On Friday, a police review board determined the officers involved in the shooting acted within department policy.

Madison County District Attorney Rob Broussard told WHNT News 19 Monday that the evidence supports the board’s finding.

“The investigator with the Huntsville Police Department met with us and laid out the case,” Broussard said. “He showed us the evidence, including the body cams. It was clearly a justified shooting on the part of HPD. There will be no action on our part with respect to presentment to a grand jury, because it was clearly justified.”

The fatal incident came after a call from the Stadium Apartments where Ragland lived.  Police said they responded to a call of a woman waving a gun and making threats at Stadium Apartments. The woman, 32-year-old Crystal Ragland, served 17 months in the Iraq war and suffered from PTSD. That call proved to be a fatal and tragic collision.

Huntsville Police Department spokesman Lt. Michael Johnson said the encounter with Ragland is something no officer looks forward to, but it’s the job.

“That’s why we’re here,” said Johnson. “The citizens called and we responded. Everybody was placed in fear. They wanted the police to deal with it and we did our best.”

Investigators said when police arrived, Ragland emerged from the back door of her apartment, with a gun in her pocket. Johnson said she didn’t heed the officer’s pleas.

“She had her hand on the weapon and was pulling it out. As it was coming up to be pointed at the officers, that’s when the officers fired,” Johnson said.

After the shooting, police discovered it wasn’t an actual gun.

“A weapon that looks just like a gun that fires bullets, just like the weapons we carry, but in fact does not,” Johnson said. “In this case, it was a weapon that actually had a CO2 cartridge in it and fired pellets.”

After her Army service in Iraq, Ragland spent time in a Kansas Army facility that helps wounded and ill soldiers transition to civilian life or continued Army service.

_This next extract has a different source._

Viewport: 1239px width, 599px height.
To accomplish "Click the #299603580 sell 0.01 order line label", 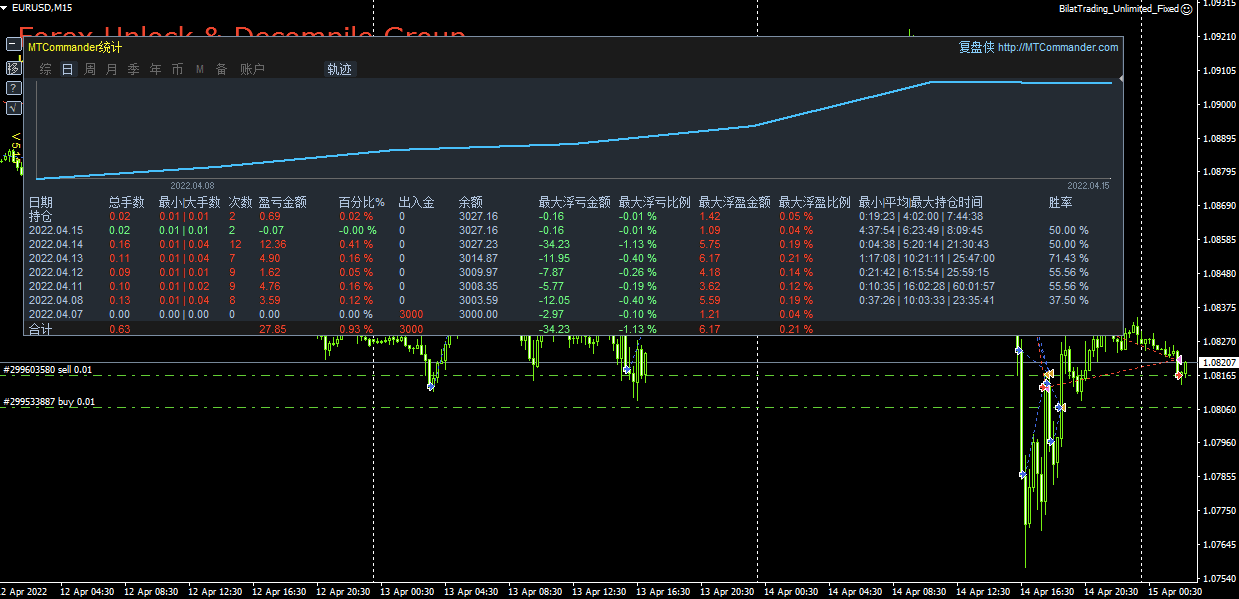I will 48,370.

A VA doctor told WHNT News 19 that PTSD creates a broken alarm system in people, resulting in seeing threats where they don’t exist.

“To learn later that the weapon that this individual was going to use is extremely perplexing,” Johnson said.  “Why would you want to point a weapon at an armed police officer telling you not to do so?”

Johnson said the Huntsville Police Department deals with a number of PTSD sufferers.

“We have probably hundreds of successes, if not thousands of successes every year,” he said. “As we’ve said before, suicide type calls, all successful, many of them armed situations. Unfortunately, this one situation did not go so well.”

Johnson also spoke on behalf of HPD, addressing Ragland’s family, saying they are sorry this occurred with their loved one. He said officers are often called to situations that have escalated and he urged friends and families to do what they can to help those who may be suffering from mental distress.